Что до лекпункта, то он находился в здании, где лет тридцать назад открыли первую здешнюю лечебницу. Дом каменный, таких в Усть-Кишерти немало, а все благодаря тому, что тут еще до революции кирпич выпускали. И на продажу хватало, и себе на строительство оставляли.
Вошел я в главный корпус, и в ноздри мне сразу больничный дух шибанул. Узенький коридорчик, по правую руку дверь в смотровой кабинет. Заглянул – там фельдшерица, худющая, как жердина, какой-то бабе в рот заглядывает, просит «а-а-а» сказать. Я спросил, где вогула Санку найти, фельдшерица меня дальше по коридору направила. Там, в конце и налево, – палата для тяжелобольных. Открыл я дверь, через порожек переступил и обмер. Лежит вогул Санка не на койке, а прямо на полу, в пижаме пепельного цвета, крестом раскинулся, а глаза под лоб заведены и уже сохнуть начали.

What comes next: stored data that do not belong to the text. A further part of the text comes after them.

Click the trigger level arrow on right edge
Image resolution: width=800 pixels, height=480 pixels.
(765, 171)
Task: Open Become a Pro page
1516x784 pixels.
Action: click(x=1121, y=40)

Ясен перец, поднял я всю больничку на уши, а минут через пять и столичник с очкариком и Липкой подгребли. Липка, оказывается, с утра успела к себе в профшколу сбегать, четыре занятия провести, а в перерыв к ней столичник подвалил, Птахой предупрежденный. Очкарик без них идти не хотел, он в Усть-Кишерти впервые, потому и получилось, что явились они позже меня.
Все натурально в ступоре, никто ни черта не понимает. Столичник первым опамятовался, развел дедукцию с индукцией:
– В случайности я не верю. Это убийство. И убили его, потому что он р-располагал сведениями, которые могли кого-то скомпрометировать.
Этнограф ручонками всплеснул, чуть очки с носа не свалились.
– О! Я этого вогула очень хорошо знаю. Неглуп, сообразительностью отличался, но какими он мог располагать сведениями? Что-то вы, Владлен Сидорович, перегнули…
За ним и Липка голосок подала, Санка ей тоже не совсем чтобы чужой был:
– Он со мной никогда никакими тайнами не делился. Я думаю, у него их и не было, с его-то простосердечием… Если это убийство, то совсем бессмысленное, ничем не обоснованное, и я…
Оборвалась, как всегда, посреди говорения. А фельдшерица уже Санку мертвого ощупала, сказала, что причин скоропостижной кончины определить с наскока не может, нужно делать вскрытие, а это уже не по ее части. Жмуриков с подозрением на насильственную смерть правилами предписывалось в Пермь отправлять, к патологоанатомам. Так и с Грошиком было, да только все одно точного заключения сделать не сумели.